NVIDIA has unveiled its next-generation Rubin GPU architecture, claiming significant improvements: a 10x reduction in token cost, a 5x boost in inference performance, and a 3.5x increase in training performance. However, the transistor count only grew by 1.6 times. How does Rubin achieve this “computational magic”?
The first key is Chip Co-Design. Rubin represents a complete supercomputing platform, not just a GPU. It integrates six co-designed chips: the core Rubin GPU, the Grace CPU, NVLink 6 (for GPU interconnect), Spectrum-X (Ethernet switch), ConnectX-8 SuperNIC (network interface), and BlueField-4 DPU (data processing unit). All are built on TSMC’s 3nm process and optimized in tandem for AI workloads. The Rubin GPU itself features a third-generation Transformer Engine, HBM4 memory (288GB, 22 TB/s bandwidth), and doubled NVLink bandwidth. The custom Grace CPU cores (88 cores, 176 threads) are also tailored for AI.

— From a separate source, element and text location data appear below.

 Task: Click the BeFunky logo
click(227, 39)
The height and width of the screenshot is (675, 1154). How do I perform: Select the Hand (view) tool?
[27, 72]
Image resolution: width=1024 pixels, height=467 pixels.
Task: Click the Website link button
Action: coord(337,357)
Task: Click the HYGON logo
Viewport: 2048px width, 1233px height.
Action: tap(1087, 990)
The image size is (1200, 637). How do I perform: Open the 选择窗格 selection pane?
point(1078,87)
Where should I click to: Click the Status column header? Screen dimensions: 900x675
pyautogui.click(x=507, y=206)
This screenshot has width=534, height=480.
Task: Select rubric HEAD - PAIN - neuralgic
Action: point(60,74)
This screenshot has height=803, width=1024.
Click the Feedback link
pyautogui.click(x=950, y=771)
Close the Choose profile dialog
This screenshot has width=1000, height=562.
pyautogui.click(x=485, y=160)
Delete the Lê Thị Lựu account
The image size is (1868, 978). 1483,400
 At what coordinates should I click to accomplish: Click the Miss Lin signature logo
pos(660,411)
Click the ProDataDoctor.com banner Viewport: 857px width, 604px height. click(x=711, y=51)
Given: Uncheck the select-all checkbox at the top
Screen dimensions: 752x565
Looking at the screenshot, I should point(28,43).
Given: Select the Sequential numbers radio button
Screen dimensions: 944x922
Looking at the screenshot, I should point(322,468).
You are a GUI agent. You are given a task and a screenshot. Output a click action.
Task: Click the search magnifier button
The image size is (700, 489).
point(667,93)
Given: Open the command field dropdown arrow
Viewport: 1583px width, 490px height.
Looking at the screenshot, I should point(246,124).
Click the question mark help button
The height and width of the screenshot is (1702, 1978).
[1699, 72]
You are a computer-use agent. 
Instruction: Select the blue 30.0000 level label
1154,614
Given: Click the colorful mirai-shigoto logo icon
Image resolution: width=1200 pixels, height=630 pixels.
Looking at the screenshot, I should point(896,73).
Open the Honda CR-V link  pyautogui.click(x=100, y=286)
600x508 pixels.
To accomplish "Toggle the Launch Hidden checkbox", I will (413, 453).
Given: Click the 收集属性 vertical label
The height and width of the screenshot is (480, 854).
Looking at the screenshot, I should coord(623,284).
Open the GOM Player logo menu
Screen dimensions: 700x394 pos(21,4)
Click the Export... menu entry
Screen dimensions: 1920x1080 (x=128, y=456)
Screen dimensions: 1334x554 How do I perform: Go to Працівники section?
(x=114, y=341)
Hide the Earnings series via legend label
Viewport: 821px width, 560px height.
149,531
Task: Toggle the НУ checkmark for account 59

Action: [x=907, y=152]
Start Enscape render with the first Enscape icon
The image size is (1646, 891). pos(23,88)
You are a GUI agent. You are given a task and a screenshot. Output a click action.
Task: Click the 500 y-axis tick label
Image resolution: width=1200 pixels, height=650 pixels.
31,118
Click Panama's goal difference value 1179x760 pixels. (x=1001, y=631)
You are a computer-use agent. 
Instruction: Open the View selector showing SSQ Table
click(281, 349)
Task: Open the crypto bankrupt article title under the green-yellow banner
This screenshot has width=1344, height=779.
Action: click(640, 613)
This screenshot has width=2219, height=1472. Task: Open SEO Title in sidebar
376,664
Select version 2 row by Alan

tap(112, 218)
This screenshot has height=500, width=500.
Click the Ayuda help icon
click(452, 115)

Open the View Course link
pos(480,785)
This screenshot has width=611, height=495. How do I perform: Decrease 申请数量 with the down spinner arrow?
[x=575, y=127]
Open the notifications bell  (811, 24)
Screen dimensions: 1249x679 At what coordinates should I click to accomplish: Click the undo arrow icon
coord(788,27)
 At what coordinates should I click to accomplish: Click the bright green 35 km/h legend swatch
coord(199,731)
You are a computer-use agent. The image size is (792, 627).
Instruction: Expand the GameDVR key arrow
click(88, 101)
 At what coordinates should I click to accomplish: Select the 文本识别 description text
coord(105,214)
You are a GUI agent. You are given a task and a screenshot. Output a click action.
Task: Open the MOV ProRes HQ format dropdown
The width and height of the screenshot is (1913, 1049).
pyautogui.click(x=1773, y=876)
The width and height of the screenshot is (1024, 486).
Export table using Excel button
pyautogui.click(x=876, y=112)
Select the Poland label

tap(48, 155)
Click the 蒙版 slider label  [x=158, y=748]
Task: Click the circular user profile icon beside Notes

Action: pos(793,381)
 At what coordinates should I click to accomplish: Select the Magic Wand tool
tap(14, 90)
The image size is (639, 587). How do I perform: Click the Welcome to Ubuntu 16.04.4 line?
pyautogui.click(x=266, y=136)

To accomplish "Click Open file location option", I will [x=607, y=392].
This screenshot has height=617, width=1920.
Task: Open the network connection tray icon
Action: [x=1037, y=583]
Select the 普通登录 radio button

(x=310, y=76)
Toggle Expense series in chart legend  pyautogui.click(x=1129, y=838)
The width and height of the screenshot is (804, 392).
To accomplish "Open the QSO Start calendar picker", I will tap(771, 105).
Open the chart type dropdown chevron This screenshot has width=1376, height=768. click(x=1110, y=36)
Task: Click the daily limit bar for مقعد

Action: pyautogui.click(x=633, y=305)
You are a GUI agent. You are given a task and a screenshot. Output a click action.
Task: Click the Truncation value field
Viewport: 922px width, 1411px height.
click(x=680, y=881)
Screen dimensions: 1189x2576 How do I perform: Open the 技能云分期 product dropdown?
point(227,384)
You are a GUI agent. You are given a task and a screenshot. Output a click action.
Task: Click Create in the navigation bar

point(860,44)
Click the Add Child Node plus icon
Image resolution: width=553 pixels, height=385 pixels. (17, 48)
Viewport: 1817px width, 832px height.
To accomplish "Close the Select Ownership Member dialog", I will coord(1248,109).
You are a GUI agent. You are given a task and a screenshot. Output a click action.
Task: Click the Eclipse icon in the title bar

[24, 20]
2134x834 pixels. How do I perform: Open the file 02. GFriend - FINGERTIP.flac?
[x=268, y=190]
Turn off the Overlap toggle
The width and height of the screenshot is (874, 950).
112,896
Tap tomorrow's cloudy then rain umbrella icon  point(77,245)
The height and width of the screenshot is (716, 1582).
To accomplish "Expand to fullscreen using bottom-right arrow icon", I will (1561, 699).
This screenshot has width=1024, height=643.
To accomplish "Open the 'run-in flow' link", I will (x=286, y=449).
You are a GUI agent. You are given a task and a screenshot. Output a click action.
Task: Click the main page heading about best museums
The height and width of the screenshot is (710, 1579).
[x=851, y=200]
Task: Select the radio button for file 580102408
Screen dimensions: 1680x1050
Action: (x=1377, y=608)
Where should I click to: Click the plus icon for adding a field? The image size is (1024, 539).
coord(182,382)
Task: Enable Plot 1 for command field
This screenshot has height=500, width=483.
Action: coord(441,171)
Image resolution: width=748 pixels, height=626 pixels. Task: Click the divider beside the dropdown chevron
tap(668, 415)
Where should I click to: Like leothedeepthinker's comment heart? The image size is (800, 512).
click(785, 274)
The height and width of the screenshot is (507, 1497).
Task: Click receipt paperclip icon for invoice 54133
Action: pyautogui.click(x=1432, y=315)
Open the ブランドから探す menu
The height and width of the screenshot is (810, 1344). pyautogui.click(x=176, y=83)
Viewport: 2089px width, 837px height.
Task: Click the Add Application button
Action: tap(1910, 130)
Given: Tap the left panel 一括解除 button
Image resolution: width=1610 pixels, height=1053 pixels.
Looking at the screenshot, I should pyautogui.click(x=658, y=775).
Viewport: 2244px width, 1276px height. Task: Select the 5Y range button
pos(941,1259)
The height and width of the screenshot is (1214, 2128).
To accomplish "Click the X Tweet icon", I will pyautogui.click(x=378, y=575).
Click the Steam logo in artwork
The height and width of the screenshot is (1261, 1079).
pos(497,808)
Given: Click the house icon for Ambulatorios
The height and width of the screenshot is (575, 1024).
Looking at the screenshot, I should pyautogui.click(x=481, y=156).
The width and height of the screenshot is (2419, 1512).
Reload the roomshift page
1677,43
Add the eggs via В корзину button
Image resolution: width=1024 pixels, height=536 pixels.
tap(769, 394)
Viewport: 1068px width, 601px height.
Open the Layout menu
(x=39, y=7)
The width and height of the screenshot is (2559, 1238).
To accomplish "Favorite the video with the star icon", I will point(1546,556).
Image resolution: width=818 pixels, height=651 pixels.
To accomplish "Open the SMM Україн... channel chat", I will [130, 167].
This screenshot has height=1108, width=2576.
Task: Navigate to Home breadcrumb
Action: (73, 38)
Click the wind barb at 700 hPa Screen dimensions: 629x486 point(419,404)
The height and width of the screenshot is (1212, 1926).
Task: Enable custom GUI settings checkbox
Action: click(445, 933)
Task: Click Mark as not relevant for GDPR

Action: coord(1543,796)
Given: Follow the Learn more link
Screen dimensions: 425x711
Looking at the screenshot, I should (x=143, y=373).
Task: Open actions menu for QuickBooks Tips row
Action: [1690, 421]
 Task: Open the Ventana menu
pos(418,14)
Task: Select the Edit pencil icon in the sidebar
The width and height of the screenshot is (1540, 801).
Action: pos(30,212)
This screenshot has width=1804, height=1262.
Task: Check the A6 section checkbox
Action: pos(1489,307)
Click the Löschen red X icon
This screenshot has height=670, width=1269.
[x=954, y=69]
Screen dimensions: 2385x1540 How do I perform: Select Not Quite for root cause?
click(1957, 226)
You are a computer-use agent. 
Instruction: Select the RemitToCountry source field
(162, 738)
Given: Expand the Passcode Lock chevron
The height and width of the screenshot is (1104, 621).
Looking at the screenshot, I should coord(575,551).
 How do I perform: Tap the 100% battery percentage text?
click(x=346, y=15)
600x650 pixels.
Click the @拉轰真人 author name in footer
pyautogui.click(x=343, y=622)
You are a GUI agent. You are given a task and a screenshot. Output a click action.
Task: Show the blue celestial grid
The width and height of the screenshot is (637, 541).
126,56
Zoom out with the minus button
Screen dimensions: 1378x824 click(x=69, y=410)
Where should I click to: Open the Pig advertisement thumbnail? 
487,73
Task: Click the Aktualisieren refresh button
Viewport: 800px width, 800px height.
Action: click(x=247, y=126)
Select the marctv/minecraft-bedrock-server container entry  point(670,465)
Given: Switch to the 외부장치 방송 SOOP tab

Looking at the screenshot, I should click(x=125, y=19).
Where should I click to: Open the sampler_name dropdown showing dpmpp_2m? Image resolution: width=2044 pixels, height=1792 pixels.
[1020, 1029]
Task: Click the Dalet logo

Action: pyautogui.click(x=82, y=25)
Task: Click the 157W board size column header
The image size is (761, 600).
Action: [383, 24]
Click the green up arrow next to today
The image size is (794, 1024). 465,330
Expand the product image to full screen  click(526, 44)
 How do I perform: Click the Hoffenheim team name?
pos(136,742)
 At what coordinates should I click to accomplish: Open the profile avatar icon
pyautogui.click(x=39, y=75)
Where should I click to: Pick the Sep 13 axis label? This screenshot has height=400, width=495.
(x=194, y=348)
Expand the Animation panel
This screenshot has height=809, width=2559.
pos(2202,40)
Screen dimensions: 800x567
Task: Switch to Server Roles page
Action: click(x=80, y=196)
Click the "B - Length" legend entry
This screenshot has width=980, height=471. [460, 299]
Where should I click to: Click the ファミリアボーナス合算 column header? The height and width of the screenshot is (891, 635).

The second key is Inference Context Memory, introduced in the BlueField-4 DPU. It offloads the KV (Key-Value) cache—critical for large language model inference—from expensive GPU HBM to larger, cheaper storage. This frees up HBM for model weights and active computation, enabling larger-scale inference tasks.
The third key is the full-fledged NVFP4 data format. Optimized in Rubin’s 6th-gen Tensor Cores, NVFP4 is a 4-bit floating-point format using a sophisticated two-level scaling mechanism (block-level and tensor-level). It maintains storage efficiency while achieving computational accuracy close to FP8, significantly boosting performance for both inference and training.
However, NVIDIA faces a technological inflection point. Competitors are closing in. Google’s TPU and other specialized accelerators (from Amazon, Meta, Intel, etc.) are gaining ground, especially in the massive inference market. Within the GPU camp, AMD and Chinese firms like Moore Threads and Biren Technology are also advancing. NVIDIA’s dominance, while still strong due to its ecosystem and process advantages, is being challenged.
In response, NVIDIA is adapting. It has opened its NVLink platform to allow integration of custom accelerators and acquired AI chip startup Groq to bolster its inference capabilities. NVIDIA is now walking on two legs: pushing GPU limits for AI while integrating strategies to counter specialized chips.